Over the years, the basic weapon design has also been modified to accept ammunition in calibers other than .45, such as .22, 9mm, .38, .40, 10mm, .400 , .455, .50, and other cartridges.
The 1911, in various forms, remains the weapon of choice of elite forces throughout the US, including Marine Force Recon, Army Special Operations and Special Forces, Delta Force, SWAT teams, and the FBI Hostage Rescue Team.Los Angeles Police Department, Tacoma Police Department, LAPD Special Investigation Section, and other police forces across the country rely on the 1911 as their standard issue.
The 1911is also popular with the general public for practical and recreational purposes. The pistol is suitable for concealed carry because its single-stack magazine makes for a thinner profile.
It remains a strong personal defense weapon because of the availability and stopping power of the Colt .45 ACP. Additionally, multiple built-in safeties make it a safer weapon for users and their families.

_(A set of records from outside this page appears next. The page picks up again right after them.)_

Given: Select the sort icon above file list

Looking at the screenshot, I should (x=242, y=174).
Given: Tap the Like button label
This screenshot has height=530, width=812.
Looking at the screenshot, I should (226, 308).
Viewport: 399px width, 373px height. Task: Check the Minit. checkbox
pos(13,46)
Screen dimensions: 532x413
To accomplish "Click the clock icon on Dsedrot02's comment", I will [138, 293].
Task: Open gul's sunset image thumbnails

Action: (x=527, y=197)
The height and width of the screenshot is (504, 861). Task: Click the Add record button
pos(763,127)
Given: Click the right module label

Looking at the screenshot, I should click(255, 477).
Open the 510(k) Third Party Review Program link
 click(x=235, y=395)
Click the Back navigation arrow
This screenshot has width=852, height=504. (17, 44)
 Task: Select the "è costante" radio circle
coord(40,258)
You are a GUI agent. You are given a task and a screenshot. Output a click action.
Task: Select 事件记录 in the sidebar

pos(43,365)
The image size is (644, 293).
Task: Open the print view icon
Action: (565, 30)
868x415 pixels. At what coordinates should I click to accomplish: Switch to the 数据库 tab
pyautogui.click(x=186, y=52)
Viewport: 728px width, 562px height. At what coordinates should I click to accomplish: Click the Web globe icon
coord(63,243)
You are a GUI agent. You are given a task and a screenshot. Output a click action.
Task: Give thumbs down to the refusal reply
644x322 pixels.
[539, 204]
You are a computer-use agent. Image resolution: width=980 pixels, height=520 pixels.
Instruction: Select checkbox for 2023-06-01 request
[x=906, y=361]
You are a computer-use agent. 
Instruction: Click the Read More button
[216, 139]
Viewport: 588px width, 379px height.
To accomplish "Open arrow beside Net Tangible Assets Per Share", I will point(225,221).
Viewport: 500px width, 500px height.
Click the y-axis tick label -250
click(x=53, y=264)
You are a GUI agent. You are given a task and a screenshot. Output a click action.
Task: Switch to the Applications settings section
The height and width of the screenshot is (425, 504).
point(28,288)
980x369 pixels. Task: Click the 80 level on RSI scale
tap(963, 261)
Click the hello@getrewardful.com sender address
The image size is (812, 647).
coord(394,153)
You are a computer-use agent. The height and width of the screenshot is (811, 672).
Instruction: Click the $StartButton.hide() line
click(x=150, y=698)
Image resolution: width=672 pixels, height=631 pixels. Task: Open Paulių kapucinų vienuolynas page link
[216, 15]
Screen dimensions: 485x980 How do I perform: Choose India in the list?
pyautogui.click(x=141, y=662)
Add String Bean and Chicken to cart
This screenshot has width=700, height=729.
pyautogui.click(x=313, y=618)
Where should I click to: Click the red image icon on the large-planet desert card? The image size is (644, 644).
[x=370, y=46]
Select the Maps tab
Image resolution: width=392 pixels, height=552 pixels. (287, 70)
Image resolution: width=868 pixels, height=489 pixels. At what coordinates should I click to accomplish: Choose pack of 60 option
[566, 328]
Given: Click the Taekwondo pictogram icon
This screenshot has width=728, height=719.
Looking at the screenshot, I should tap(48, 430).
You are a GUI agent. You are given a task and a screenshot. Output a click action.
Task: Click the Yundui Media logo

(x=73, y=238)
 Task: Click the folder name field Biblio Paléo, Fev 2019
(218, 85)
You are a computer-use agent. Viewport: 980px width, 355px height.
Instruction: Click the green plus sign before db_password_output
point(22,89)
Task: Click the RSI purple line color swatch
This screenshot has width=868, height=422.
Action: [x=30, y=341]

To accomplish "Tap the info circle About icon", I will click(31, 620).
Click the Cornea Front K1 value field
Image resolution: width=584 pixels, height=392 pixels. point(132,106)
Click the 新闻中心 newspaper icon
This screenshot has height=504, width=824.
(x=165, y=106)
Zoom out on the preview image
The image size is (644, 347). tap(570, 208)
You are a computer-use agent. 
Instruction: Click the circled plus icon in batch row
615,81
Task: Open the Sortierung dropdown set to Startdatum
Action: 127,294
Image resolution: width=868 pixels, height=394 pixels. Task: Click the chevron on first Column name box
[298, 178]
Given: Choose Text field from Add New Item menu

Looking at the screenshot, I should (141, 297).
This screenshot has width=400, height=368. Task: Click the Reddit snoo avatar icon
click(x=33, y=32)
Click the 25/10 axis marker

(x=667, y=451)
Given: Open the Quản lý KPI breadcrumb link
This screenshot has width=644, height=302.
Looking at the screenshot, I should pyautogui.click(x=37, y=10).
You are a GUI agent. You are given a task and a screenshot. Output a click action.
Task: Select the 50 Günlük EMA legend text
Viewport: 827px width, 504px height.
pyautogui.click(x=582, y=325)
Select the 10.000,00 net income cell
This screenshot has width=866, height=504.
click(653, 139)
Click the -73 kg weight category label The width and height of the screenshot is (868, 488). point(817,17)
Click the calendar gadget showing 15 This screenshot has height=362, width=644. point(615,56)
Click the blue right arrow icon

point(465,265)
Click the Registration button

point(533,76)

The 1911 is a favorite of competition shooters. Its simple frame design and sheer availability of guns and parts makes it highly customizable, and many companies have been offering the 1911 as a base model for modifications to the finish, frame, hammer, trigger, and sear. Lights, scopes, and laser sights can be added.Replacement sights, grips, and other aftermarket accessories are the most commonly offered parts.
An Enduring Legacy
Almost every gun manufacturer has a version of the 1911, especially now at the 100th anniversary. Simply put, the M1911 is the Everyman’s pistol.
It has been 100 years since this gun hit the market, and it doesn’t show any signs of becoming outdated.
As The American Rifleman reported in 1911, comparing the Savage and Colt models: “Of the two pistols, the board was of the opinion that the Colt is superior, because it is more reliable, more enduring, more easily disassembledwhen there are broken parts to be replaced, and more accurate.”
Not much has changed in a hundred years.